## Your goal
The string "computer" may appear on lines of the entries below; report how many such lines there are, and only that.

## Data to examine
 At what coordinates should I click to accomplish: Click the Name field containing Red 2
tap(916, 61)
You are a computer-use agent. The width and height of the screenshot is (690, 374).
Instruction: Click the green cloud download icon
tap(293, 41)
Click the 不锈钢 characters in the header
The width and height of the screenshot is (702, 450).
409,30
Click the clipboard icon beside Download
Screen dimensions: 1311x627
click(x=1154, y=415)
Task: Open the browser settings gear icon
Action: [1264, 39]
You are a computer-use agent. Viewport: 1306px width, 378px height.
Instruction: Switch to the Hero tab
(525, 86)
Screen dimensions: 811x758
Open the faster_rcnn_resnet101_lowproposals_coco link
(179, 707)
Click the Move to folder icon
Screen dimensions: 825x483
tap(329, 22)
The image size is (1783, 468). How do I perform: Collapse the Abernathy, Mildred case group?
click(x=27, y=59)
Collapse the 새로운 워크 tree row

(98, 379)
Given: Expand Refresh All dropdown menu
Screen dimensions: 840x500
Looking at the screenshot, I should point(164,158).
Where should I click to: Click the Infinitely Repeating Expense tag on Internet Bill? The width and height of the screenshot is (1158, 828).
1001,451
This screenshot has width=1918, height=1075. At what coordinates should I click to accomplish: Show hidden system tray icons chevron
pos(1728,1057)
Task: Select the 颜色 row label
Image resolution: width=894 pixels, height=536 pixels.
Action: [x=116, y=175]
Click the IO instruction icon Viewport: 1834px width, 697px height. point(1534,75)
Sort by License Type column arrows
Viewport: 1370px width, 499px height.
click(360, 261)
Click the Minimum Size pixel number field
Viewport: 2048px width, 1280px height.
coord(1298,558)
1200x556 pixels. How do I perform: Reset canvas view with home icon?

## Exercise response
2